• "Smart Meter" Update
  • August 15, 2012 | Author: Ronald D. Richards
  • Law Firm: Foster, Swift, Collins & Smith, P.C. - Lansing Office
  • Our June 2012 newsletter noted that the Michigan Public Service Commission (Commission) was investigating electric utility’s intent to deploy "smart meters." MPSC Case No. U-17000. The Commission ordered all regulated electric utilities to submit information to the Commission by March 16, 2012, on a number of issues, including (1) the utility's existing plans for deployment of smart meters in its service territory, (2) any scientific information known to the utility that bears on the safety of smart meters, and (3) an explanation of the steps that the utility intends to take to safeguard the privacy of the information gathered. Comments were due April 16, 2012. The Commission also required the Commission Staff to file a report summarizing its review of smart meter literature, how other jurisdictions deal with smart meters, and make recommendations for the Commission’s consideration.

    After about 400 comments were filed - many of which voiced concerns about health and safety, privacy, and bill impacts - the Commission Staff filed its report on June 29th. In short, the Staff Report states:

    1. Smart meters are a critical component of creating a "smart grid." A "smart grid" encompasses technological improvements to the electric grid designed to increase reliability, reduce outage time, accommodate the integration of distributed generation sources, and improve electric vehicle charging capacity.
    2. Smart meters are quickly becoming the primary replacement meter to the existing electronic meters because they are more accurate, enhance outage response and offer opportunities for customer energy management. The traditional electronic meter is obsolete and currently not in production.
    3. That the health risk from the installation and operation of metering systems using radio transmitters is insignificant. In addition, the appropriate federal health and safety regulations provide assurance that smart meters represent a safe technology.

    Based on its findings, Staff made these recommendations:

    1. Smart Meter Implementation: Smart meters are part of the larger smart grid initiative that is being pursued by investor-owned and other utilities throughout the world. The smart grid initiative has been endorsed by federal laws, and the technologies have been declared to be safe by accredited national agencies and industry councils. The Staff recommended that Commission-regulated utilities in Michigan continue to assess smart grid technologies as part of their efforts to improve the reliability and efficiency of the grid.
    2. Opt-out: Staff understands that some people remain opposed to the installation of smart meters for a number of reasons and should be allowed to opt-out. The Staff believes that ratemaking for the opt-out provision should be based on cost of service principles. If smart meters result in a reduced cost of service, this could be accounted for by either an additional charge for those customers choosing to opt-out or a discount for those customers with a smart meter.

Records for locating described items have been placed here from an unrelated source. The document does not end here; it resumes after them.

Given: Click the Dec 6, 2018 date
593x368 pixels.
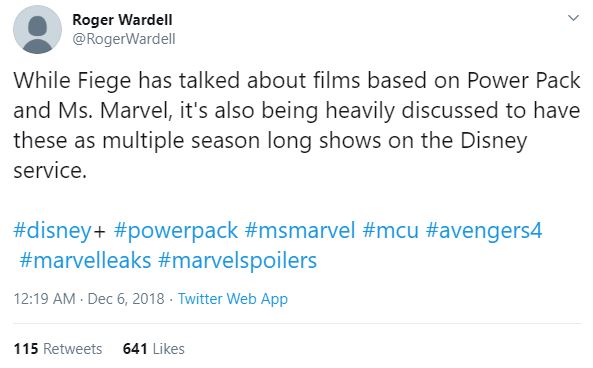Looking at the screenshot, I should 126,299.
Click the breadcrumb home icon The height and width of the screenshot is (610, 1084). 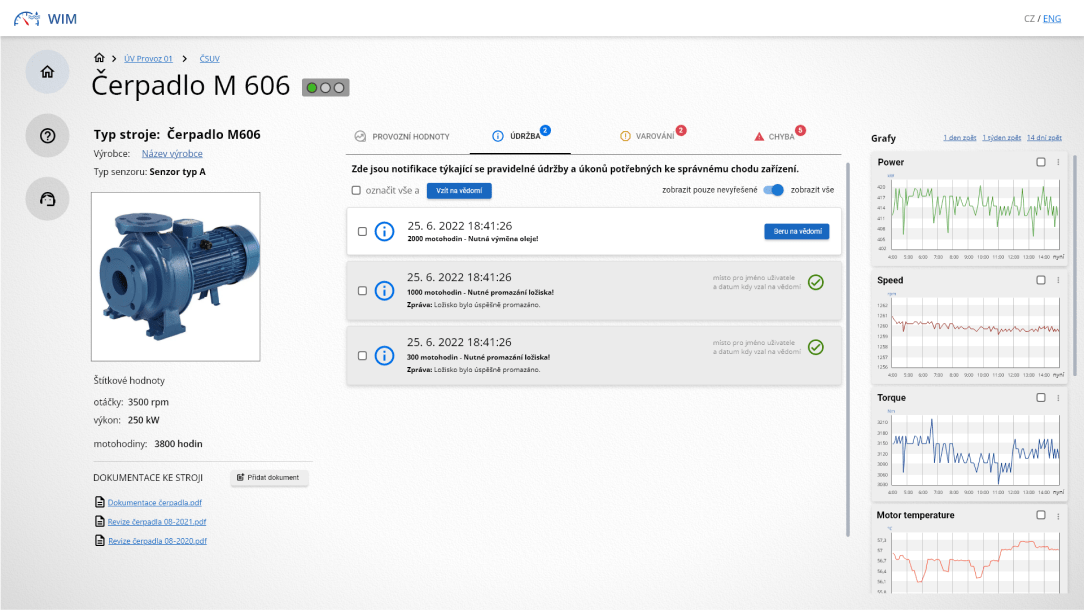point(99,59)
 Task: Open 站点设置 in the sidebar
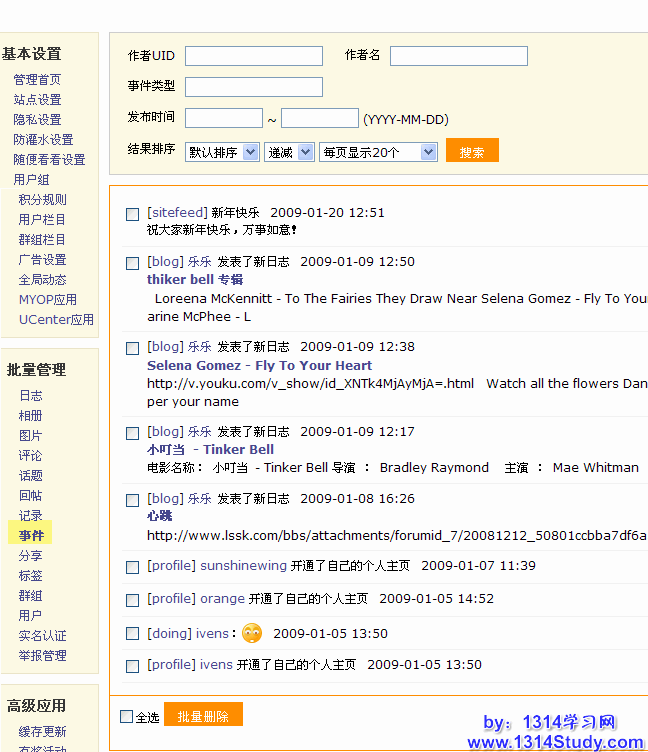(37, 100)
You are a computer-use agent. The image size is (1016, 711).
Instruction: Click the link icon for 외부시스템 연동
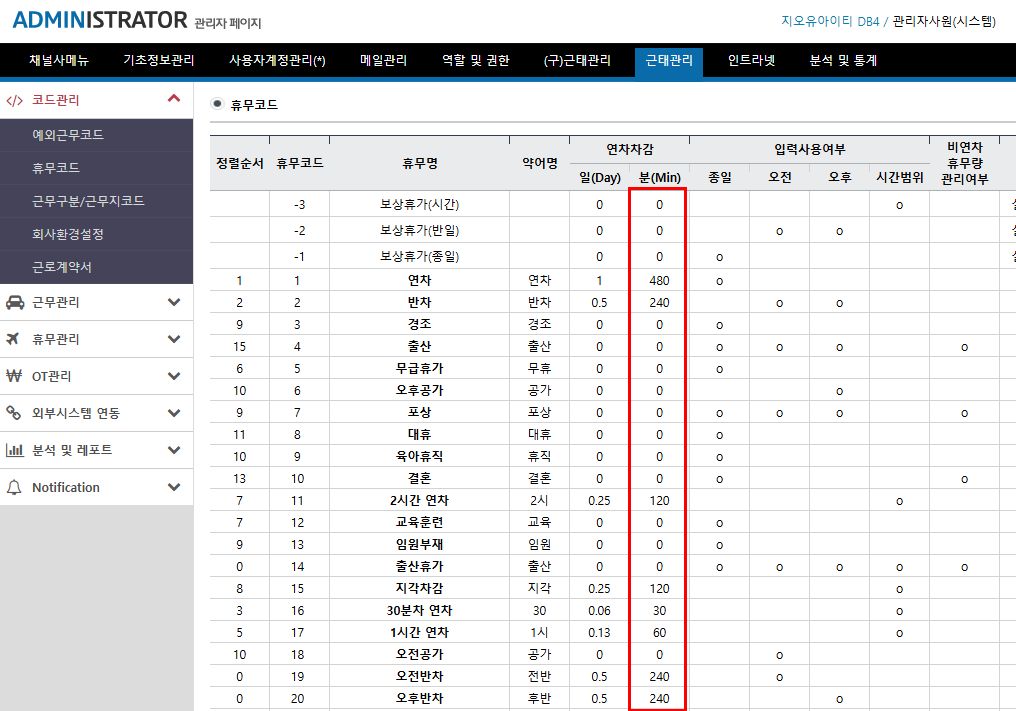[14, 413]
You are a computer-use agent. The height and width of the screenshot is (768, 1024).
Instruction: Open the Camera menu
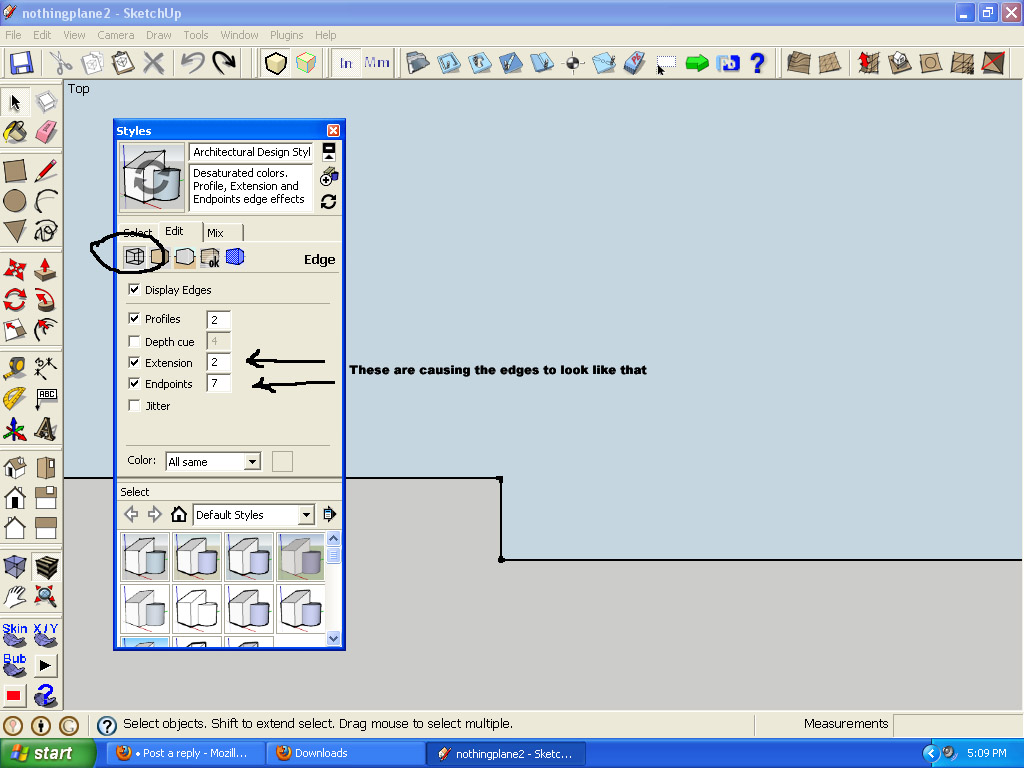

    To date, the Commission has not yet issued an Order in Docket U-17000. So there are still unanswered questions, including these:

    • whether the Commission will adopt Staff’s recommendations to allow smart meters;
    • if smart meters are allowed to go forward, whether the Commission will allow an opt-out program;
    • whether customers would have to pay for an opt-out or to remove a previously installed smart meter.

    Another unsettled question is whether the smart meter program can move forward at all, given the Court of Appeals’ April 2012 ruling that the Commission erred in letting Detroit Edison increase its rates to pay for the smart meters. Of course, that ruling, too, could be challenged at the Michigan Supreme Court.